Task details: What you give must be the lines from the one containing "Switch chart range to 季" through the last line of the listing below, exactly, with nothing else and no pictures.

Extracted data:
* * *

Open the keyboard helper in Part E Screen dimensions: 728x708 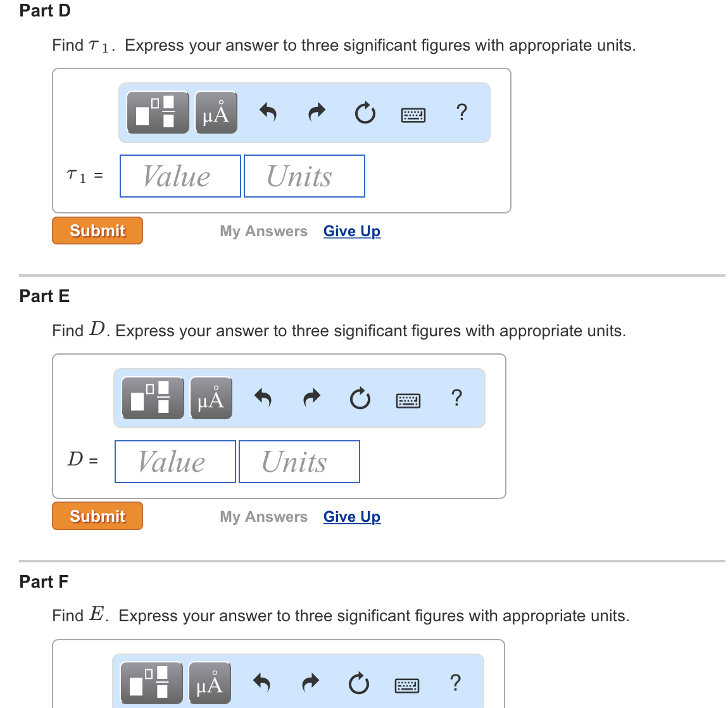point(408,400)
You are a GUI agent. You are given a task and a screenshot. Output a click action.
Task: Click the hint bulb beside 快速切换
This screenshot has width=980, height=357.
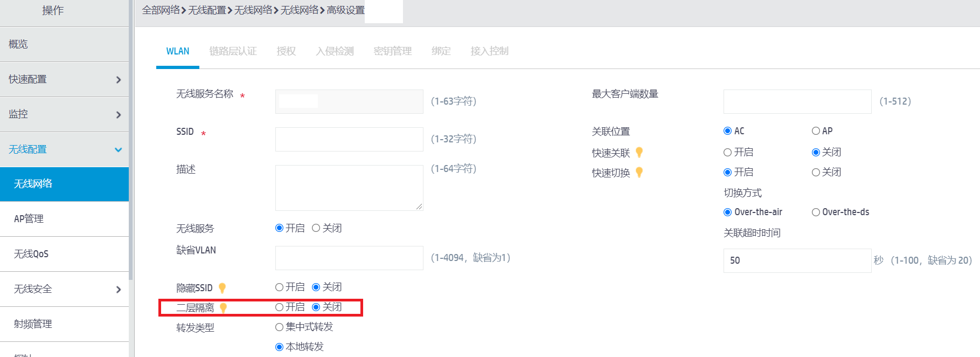(639, 173)

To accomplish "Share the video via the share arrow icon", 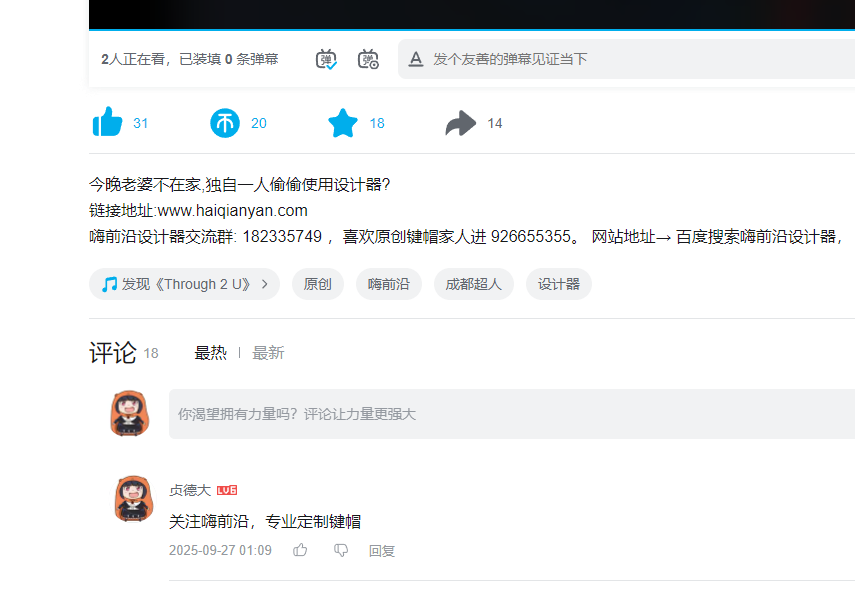I will 460,122.
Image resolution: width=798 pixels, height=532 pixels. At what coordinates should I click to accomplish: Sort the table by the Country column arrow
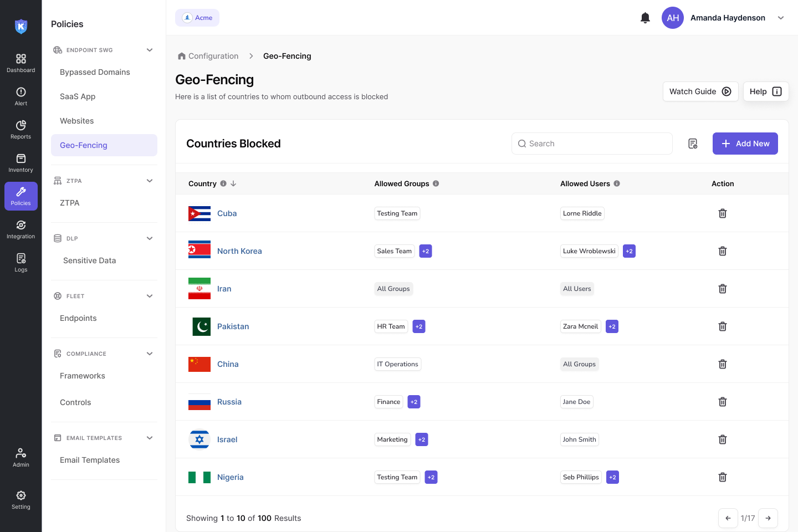pyautogui.click(x=233, y=183)
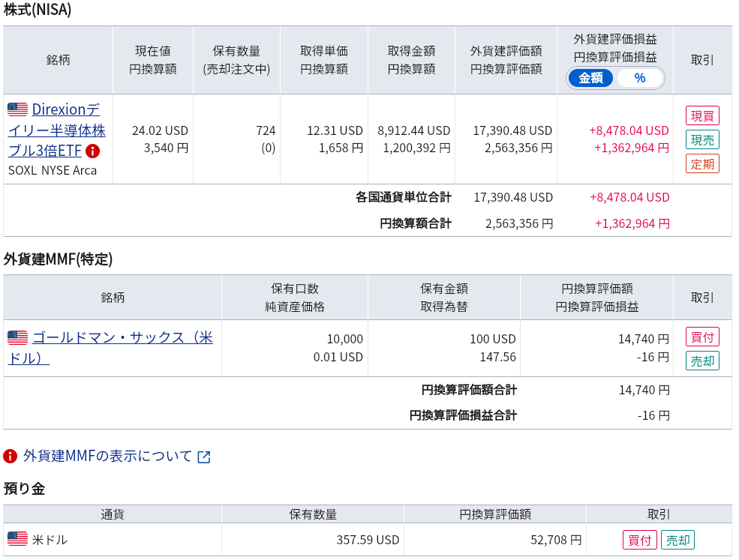Switch profit display to % view
This screenshot has width=739, height=560.
(639, 78)
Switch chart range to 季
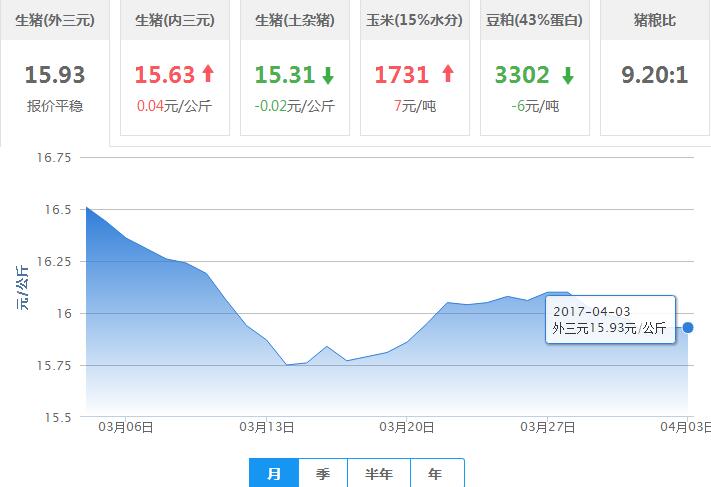This screenshot has width=711, height=487. tap(323, 474)
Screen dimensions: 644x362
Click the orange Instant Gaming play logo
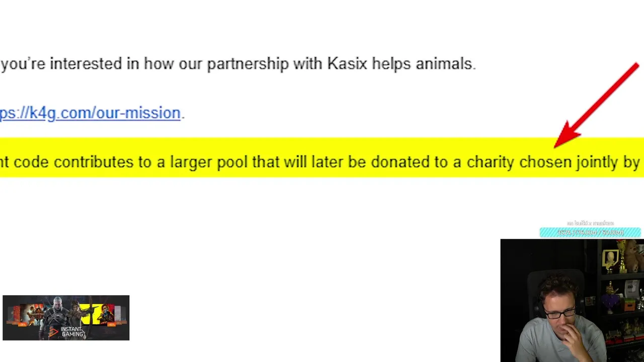(53, 332)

* * *

Written answer:
Switch chart range to 季
This screenshot has width=711, height=487. tap(323, 474)
Screen dimensions: 644x362
Click the orange Instant Gaming play logo
(53, 332)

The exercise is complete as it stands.